Octavos | Vuelta

El Liverpool cierra el pase sin exigencias

El conjunto de Klopp se impone con goles de Salah y Mané a un Leipzig con escaso veneno

Óscar Bellot
ÓSCAR BELLOT Madrid

El Liverpool selló el pasaporte para cuartos de final de la Liga de Campeones sin exigencias. El bloque de Jürgen Klopp volvió a imponerse al Leipzig en el Puskas Arena de Budapest, que ya fue escenario de la ida a causa de las restricciones contra la cepa británica del coronavirus, con el mismo resultado que hace tres semanas. Un gol de Salah en una jugada bien trenzada por Thiago y Diogo Jota antes de que el portugués soltase un pase estupendo para que el egipcio fusilase a Gulacsi y otro de Mané a centro de Origi solventaron un choque al que el Leipzig acudió con valentía pero poca dinamita para poner en apuros a los 'reds'. El conjunto británico sigue aferrándose así a la máxima competición continental para aliviar las penurias por las que atraviesa en la Premier League, donde se mueve lejos de la zona noble como consecuencia de una colección de errores defensivos que no está repitiendo en Europa.

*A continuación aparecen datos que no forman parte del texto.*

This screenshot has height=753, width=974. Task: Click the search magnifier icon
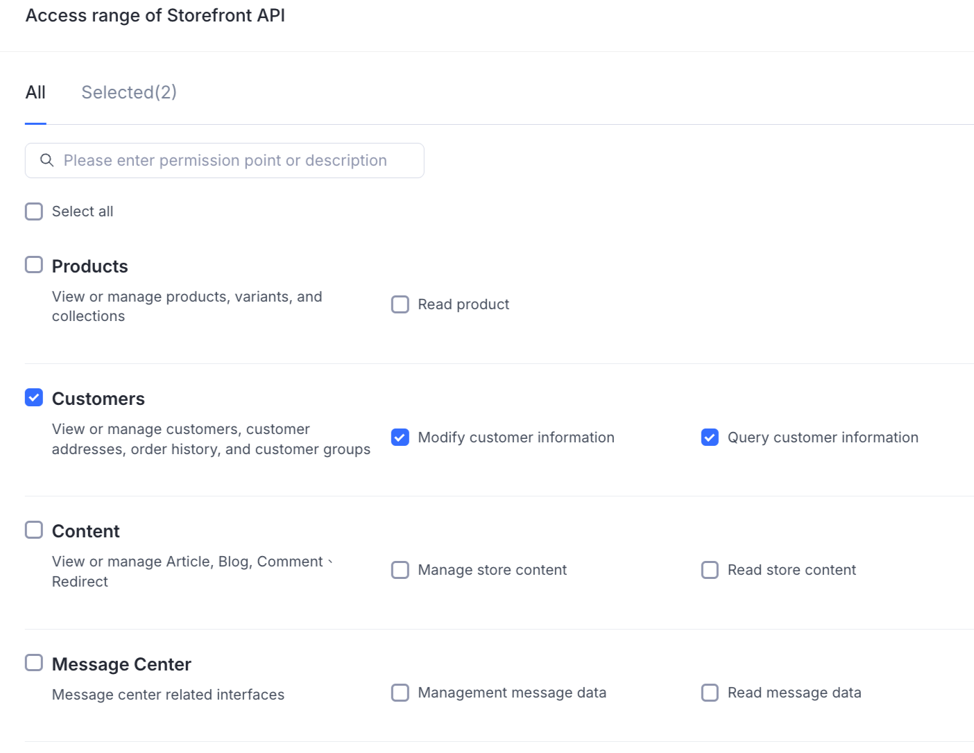coord(47,160)
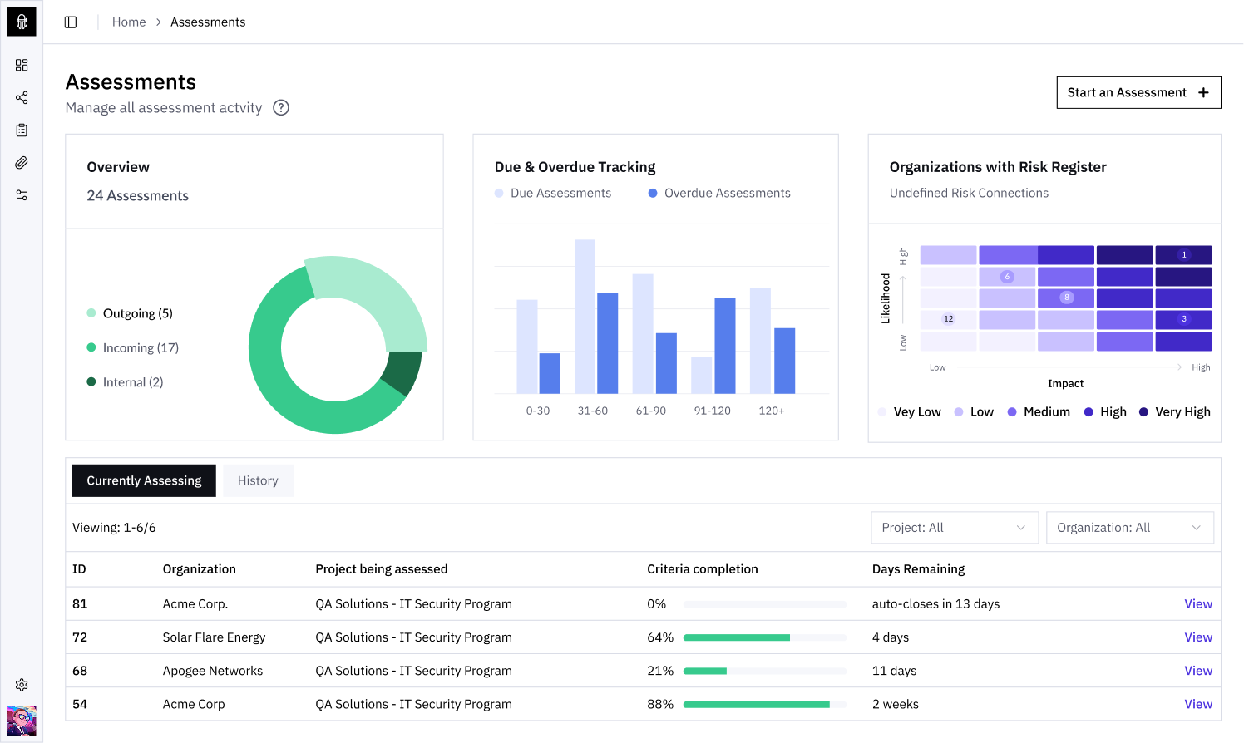
Task: Expand the Project: All dropdown
Action: click(x=954, y=528)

Un primer periodo con bastante ritmo tuvo como protagonistas a los porteros. Alisson abortó la primera oportunidad del Leipzig de recortar distancias y meterse en la eliminatoria con una gran parada a disparo de Dani Olmo que coronaba una gran contra del equipo de Julian Nagelsmann. Los 'toros rojos' confiaban en su gestión de las transiciones para meterle el miedo en el cuerpo a los 'reds', que sin Van Dijk carecen de ese imponente factor corrector que les permitía soltarse arriba con la convicción de tener las espaldas bien cubiertas. Pero el cuadro teutón no generó demasiado peligro en el primer tiempo, más allá de un remate lejano de Kampl bien atajado por Alisson y un disparo de Forsberg a pase de Dani Olmo que se le fue fuera al sueco por poco.

El Liverpool salió con personalidad y se hizo con el mando gracias a una presión intensa. Diogo Jota estuvo cerca de abrir el marcador con un cabezazo a la salida de un córner, pero se topó con una gran respuesta de Gulacsi. El húngaro tuvo bastante trabajo, porque poco después fue Salah quien le puso a prueba tras un envío en largo de Thiago que anudó el mano a mano del cancerbero con el egipcio, del que de nuevo salió triunfante el primero. Completaría una notable primera parte el magiar bloqueando de puños un latigazo de Diogo Jota desde el balcón del área poco antes del intermedio. El luso fue el más activo del tridente de Klopp, aunque no tuvo fortuna y marró otra mucho más clara golpeando fuera con todo a favor cuando el encuentro enfilaba el entreacto.

2 Liverpool

Alisson, Alexander-Arnold, Phillips, Kabak, Robertson (Tsimikas, min. 89), Fabinho, Wijnaldum (Milner, min. 82), Thiago (Keita, min. 72), Mané (Oxlade-Chamberlain, min. 89), Jota (Origi, min. 72) y Salah.

0 Leipzig

Gulacsi, Mukiele, Upamecano, Klostermann, Adams, Sabitzer, Kampl (Sorloth, min. 46), Forsberg (Kluivert, min. 60), Dani Olmo (Haidara, min. 72), Nkunku y Poulsen (Hwang, min. 60).

  • Goles: 1-0: min. 70, Salah. 2-0: min. 74, Mané.

  • Árbitro: Clément Turpin (Francia). Sin amonestados.

  • Incidencias: Partido de vuelta de octavos de final de la Liga de Campeones, disputado en el Puskas Arena.

Acuciado por la renta adversa, Nagelsmann dobló el nueve tras el paso por la caseta con el ingreso en el rectángulo de Sorloth por Kampl, pero el Leipzig apenas inquietó a un Liverpool bien plantado porque los alemanes carecían de profundidad por los costados y les faltaba filo por el centro. Más huecos encontraba el Liverpool, aunque Upamecano, que en verano aterrizará en el Bayern de Múnich, estuvo muy bien al corte.

Diogo Jota volvió a perdonar otro mano a mano al poco de comenzar la segunda parte y Salah falló a puerta vacía tras el rechace de Gulacsi. Los fallos de los delanteros del Liverpool mantenían vivas las esperanzas del Leipzig, que acarició el gol en un testarazo de Sorloth a centro de Hwang que se estrelló contra el travesaño. La escuadra germana le puso ganas pero le faltó acierto ante un Liverpool bien ordenado que olvidó por un día sus problemas domésticos en cuanto sus delanteros desempolvaron la pólvora.